RECORDS FOR THE EXERCISE =
= = = =

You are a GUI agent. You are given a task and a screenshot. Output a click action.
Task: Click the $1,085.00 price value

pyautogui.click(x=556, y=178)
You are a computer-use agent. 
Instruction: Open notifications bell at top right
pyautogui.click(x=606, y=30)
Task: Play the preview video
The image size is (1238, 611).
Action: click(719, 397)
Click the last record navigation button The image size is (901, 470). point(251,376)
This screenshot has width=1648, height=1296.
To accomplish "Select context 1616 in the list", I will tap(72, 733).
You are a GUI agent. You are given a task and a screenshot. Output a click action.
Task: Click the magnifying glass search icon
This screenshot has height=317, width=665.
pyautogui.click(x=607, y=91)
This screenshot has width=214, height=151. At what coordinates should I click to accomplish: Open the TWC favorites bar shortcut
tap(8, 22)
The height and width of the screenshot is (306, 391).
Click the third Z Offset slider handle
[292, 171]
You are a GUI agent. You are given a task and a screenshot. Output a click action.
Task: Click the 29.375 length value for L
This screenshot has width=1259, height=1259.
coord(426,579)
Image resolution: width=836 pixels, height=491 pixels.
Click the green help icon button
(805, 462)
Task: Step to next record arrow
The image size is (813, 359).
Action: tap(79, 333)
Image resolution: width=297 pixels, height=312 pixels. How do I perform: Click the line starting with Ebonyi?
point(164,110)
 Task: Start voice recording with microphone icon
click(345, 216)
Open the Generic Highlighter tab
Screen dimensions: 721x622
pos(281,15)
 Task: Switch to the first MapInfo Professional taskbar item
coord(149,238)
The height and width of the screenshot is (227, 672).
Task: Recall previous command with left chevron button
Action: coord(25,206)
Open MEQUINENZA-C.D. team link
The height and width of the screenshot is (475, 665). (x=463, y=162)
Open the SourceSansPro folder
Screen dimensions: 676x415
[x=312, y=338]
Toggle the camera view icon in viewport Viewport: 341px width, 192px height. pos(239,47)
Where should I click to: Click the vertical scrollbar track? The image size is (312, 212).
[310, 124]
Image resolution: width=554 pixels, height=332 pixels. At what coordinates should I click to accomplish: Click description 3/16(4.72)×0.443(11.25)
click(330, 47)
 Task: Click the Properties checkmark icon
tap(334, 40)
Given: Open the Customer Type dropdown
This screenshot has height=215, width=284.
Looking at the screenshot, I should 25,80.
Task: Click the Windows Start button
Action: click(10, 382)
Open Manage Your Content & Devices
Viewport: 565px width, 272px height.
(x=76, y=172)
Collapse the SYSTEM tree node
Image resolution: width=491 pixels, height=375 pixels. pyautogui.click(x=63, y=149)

= = = =

PROMPT = Locate the line that contains "Image resolution: width=554", then please quote it and every line after it to the end of the entries above, exactly and with nothing else.

RESULT =
Image resolution: width=554 pixels, height=332 pixels. At what coordinates should I click to accomplish: Click description 3/16(4.72)×0.443(11.25)
click(330, 47)
 Task: Click the Properties checkmark icon
tap(334, 40)
Given: Open the Customer Type dropdown
This screenshot has height=215, width=284.
Looking at the screenshot, I should 25,80.
Task: Click the Windows Start button
Action: click(10, 382)
Open Manage Your Content & Devices
Viewport: 565px width, 272px height.
(x=76, y=172)
Collapse the SYSTEM tree node
Image resolution: width=491 pixels, height=375 pixels. pyautogui.click(x=63, y=149)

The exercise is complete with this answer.